By LUC COHEN and PADRAIC HALPIN, Reuters

NEW YORK/DOONBEG, Ireland — Jurors in Donald Trump's civil rape trial on Thursday saw a video deposition in which the former US president mistook a photograph of E. Jean Carroll, his accuser, for his ex-wife Marla Maples.

Carroll, 79, has testified

that Trump, 76, raped her in a Bergdorf Goodman department store dressing room in Manhattan in the mid-1990s, and then tarred her reputation and career by lying about it online.

Trump, the front-runner for the 2024 Republican residential nomination, has said he could not have raped Carroll, because "she's not my type" and has called the case politically motivated.

He will not testify at the trial and has not been in the Manhattan courtroom so far, but on Thursday told reporters during a trip to Ireland that he would "probably" attend.

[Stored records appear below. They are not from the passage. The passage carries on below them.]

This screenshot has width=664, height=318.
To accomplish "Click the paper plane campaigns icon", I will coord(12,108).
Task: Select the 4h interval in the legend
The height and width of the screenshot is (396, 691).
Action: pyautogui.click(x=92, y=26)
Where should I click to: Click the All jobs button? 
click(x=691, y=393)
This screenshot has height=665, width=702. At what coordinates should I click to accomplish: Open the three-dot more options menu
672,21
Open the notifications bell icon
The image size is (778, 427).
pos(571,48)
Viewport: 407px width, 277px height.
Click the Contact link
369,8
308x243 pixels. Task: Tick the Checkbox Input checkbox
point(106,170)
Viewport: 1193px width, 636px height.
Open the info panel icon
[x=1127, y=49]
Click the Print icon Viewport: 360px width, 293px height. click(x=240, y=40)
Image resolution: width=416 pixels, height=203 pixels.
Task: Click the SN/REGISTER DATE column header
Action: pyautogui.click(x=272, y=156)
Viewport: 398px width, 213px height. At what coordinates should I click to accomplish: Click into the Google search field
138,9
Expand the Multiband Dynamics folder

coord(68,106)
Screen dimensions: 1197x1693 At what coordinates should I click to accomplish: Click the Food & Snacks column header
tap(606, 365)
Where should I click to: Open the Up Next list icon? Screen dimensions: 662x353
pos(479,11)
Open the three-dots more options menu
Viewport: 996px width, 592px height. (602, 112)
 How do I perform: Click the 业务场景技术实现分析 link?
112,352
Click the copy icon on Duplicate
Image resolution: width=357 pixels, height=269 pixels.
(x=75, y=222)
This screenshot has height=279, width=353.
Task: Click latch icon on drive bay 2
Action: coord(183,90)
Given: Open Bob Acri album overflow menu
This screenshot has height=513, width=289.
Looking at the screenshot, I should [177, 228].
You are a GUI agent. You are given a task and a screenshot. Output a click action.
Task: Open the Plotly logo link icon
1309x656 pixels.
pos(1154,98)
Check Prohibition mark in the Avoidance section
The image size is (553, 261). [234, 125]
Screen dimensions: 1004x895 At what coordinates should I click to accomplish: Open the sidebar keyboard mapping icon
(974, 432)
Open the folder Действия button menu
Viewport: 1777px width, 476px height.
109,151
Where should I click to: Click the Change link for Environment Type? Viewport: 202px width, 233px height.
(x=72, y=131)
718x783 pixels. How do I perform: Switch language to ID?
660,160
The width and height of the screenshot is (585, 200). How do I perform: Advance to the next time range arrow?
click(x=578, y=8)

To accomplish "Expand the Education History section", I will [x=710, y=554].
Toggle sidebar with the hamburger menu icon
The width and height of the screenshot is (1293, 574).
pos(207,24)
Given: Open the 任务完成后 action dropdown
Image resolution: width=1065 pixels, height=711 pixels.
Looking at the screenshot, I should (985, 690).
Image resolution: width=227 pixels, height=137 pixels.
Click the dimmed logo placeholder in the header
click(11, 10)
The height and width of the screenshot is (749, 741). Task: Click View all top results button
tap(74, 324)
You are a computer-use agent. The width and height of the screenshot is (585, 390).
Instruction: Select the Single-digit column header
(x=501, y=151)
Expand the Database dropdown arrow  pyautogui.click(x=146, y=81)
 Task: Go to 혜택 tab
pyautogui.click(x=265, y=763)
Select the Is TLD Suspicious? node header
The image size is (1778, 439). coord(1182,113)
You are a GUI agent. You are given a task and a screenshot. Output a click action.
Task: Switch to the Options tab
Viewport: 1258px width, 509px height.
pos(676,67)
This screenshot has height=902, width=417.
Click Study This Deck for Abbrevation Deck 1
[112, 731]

In a video excerpt of a combative deposition by Carroll's lawyer Roberta Kaplan played on Thursday, Trump was asked about a black-and-white photograph that shows him speaking to people at an event.

"It's Marla," he said, referring to his second wife.

When Kaplan asked him if he was saying the picture depicted Maples, Trump's lawyer Alina Habba said, "No, that's Carroll."

Carroll's lawyers have argued that the episode undermines Trump's argument that Carroll was not his type.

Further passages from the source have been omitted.